-->

Onshore oil taxation too high, discouraging investors – Alakija

Mrs Folorunsho Alakija, an energy tycoon and Nigeria’s richest woman has said that the country’s 85% tax on onshore crude oil production is dissuading local investors from taking over assets from international oil companies, Bloomberg reports.

Famfa Oil Ltd., founded in 1991 by Alakija and among dozens of Nigerian companies granted oil licenses in the early 1990s from the existing military regime at the time, has sought to acquire stakes in onshore oil fields, yet sees the tax regime as a deterrent.
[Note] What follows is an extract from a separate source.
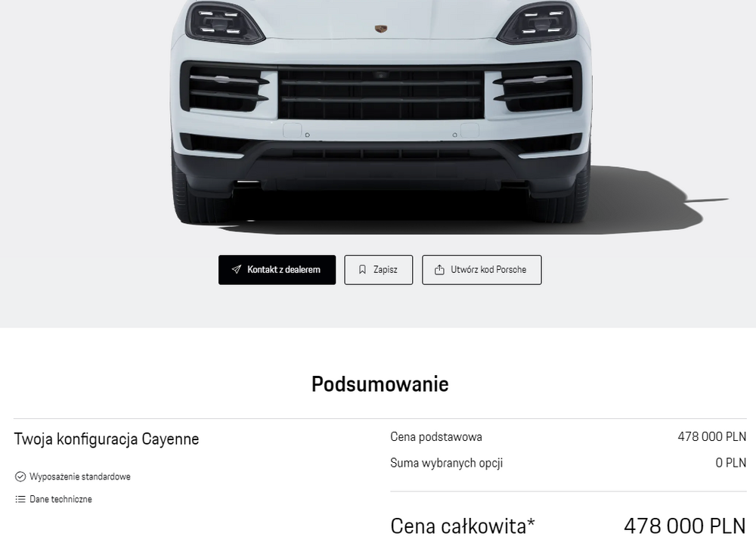Click the large 478 000 PLN total price
The image size is (756, 549).
[x=685, y=526]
Onshore producers pay 30% corporate tax and 55% tax on petroleum profit, while offshore producers who bought stakes in the 1990s are exempt of corporate tax and pay 50% profit tax.

“The 85% that those who are onshore are having to pay is going to be too high for indigenous companies to be able to stand on their own two feet,” she said.

Investment in Africa’s largest oil producer has been held up by uncertainty over Nigeria’s Petroleum Industry Bill (PIB), a law that has been delayed in parliament for almost seven years due to political wrangling and opposition from international energy companies to proposed tax and royalty terms.

Mrs Alakija said; “It would be a good idea when the Petroleum Industry Bill does come out that it would have looked at tax relief for onshore, to help our people to be able to continue running their businesses and investing in that area”. “Nobody knows what is going to be the outcome of that bill” she added.

International producers have agreed to sell off $10 billion of mainly onshore assets over the past three years, according to Bloomberg Intelligence. Those assets are largely being taken over by local companies, such as Seplat Petroleum Development Co. but Mrs. Alakija noted that getting financing for fields may prove tough and expects more mergers and acquisitions in the industry, especially given the current low oil price environment.